As Europe emerged from the horrors of World War II, Górecki and Pärt were children, while Vasks and Pelēcis were soon to be born. All four grew up in Soviet-dominated Eastern Europe, and their music looks back to the trials of the preceding years and speaks with hope of the future, all the while responding to the frost-shrouded landscapes in which it came to life. These composers grappled with cultures in which music was simultaneously highly prized, but bound by strict social and political constraints. From the rare genius of these four men, this set of conditions produced music of astonishing and distinctive beauty, characterised by profound simplicity and a true valuing of the silent.
The album interweaves the intimacy of solo piano with concertos and orchestral works, recorded with the Tasmanian Symphony Orchestra under Johannes Fritzsch – himself brought up behind the Iron Curtain.
The music of Georgs Pelēcis is an undiscovered gem, barely recorded and almost never heard in the concert hall. His All in the Past, an elegy for violin and orchestra, beguilingly mixes the influence of tango with the styling of the baroque; but it’s his sublime Concertino bianco (literally ‘Little White Concerto’) for piano and orchestra, which opens the album, that is set to take its rightful place as a gem of 20th-century music in this stunning new recording from Cislowska.
Inspired by Gregorian Chant and Orthodox Christianity, the music of Arvo Pärt reaches towards the ancient at the same time as forging new paths in serenity. The use of simple rhythm and stepwise melody that he called ‘tintinnabuli’ (Latin for ‘bell ringing’) produced the exquisite Spiegel im Spiegel, and its almost addictive repetitions are shared by his other solo piano works on this album, Pari intervallo and Für Alina.
The landscape of his Latvian homeland underlies Pēteris Vasks’ music, finding comfort he was never afforded as the son of a clergyman in a strictly secular regime. In his music for solo piano, the simple gestures of White Scenery evoke the calm of a snowbound landscape, while in Music for a Summer Evening – written in 2009 – we feel the serenity of dusk. In Cantabile, for string orchestra, we move from the contemplative to ecstatic climaxes.

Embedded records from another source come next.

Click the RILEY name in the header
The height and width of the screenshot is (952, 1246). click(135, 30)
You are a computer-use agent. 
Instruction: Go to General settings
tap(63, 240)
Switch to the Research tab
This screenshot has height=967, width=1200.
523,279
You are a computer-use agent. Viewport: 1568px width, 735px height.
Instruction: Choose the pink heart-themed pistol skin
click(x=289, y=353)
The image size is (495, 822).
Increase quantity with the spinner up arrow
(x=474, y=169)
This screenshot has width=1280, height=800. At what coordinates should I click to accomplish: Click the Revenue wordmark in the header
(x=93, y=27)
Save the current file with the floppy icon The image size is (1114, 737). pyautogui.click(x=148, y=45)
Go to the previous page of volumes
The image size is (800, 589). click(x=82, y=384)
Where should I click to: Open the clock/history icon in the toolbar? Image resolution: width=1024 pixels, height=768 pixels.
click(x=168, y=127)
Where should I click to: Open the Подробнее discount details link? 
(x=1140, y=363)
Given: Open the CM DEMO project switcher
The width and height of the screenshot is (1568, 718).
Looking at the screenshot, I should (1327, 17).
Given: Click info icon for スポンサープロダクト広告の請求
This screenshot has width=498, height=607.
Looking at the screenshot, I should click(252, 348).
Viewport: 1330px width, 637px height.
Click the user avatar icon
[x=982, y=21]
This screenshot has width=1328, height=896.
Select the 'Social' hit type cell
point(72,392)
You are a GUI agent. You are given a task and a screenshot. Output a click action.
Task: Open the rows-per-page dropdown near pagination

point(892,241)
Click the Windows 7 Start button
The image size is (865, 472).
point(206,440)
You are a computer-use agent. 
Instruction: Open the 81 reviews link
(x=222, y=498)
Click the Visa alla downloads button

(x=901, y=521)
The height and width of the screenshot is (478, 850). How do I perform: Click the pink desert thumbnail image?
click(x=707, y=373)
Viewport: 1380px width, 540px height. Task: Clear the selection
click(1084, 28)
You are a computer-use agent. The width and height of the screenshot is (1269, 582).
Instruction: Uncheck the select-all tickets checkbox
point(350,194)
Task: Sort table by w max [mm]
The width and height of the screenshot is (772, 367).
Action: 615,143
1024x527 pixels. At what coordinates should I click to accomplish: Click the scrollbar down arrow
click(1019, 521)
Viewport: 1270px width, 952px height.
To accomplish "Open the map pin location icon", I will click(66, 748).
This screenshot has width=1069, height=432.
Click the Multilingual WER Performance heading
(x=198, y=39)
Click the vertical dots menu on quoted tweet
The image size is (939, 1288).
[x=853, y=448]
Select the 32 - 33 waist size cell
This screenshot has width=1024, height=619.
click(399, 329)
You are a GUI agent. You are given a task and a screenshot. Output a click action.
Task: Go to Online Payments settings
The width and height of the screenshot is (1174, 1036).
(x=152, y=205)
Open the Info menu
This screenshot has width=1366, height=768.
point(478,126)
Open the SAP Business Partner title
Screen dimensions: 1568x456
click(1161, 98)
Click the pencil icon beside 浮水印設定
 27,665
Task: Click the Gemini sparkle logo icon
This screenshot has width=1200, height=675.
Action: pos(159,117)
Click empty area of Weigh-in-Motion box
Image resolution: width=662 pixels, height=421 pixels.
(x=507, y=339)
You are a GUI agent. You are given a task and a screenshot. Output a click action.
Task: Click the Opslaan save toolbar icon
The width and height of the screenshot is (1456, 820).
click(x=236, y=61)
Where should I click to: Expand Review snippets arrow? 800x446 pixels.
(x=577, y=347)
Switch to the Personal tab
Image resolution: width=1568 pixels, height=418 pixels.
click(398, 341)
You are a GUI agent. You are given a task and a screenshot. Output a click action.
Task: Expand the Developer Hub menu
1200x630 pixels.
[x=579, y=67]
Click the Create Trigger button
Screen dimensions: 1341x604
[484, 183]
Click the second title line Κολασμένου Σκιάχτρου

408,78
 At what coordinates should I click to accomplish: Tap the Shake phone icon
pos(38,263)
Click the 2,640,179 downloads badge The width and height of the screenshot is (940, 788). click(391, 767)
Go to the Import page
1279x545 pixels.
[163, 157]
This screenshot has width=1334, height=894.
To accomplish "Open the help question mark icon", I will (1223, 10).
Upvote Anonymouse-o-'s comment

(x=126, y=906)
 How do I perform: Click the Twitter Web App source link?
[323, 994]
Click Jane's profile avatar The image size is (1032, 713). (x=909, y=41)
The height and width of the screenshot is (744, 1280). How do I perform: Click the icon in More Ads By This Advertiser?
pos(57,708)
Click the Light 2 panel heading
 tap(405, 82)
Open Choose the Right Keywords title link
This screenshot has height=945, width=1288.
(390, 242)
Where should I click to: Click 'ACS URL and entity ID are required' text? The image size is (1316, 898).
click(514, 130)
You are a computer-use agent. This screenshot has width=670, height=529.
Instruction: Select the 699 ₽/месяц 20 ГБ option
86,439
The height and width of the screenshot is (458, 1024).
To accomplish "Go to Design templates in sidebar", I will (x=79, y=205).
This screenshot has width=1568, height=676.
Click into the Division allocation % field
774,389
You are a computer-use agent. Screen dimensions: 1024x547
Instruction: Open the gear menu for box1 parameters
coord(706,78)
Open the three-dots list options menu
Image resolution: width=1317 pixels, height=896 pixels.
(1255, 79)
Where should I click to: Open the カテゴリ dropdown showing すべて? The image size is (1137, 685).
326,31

Henryk Górecki became a household name in the 1980s after the phenomenal success of his Symphony of Sorrowful Songs, which made him the highest-selling classical composer of modern times. His Three Pieces in Olden Style shares the luminosity of that chart-topping work, while his Piano Concerto finds a more urgent sense of movement, echoing the rhythmic impulse of baroque dances.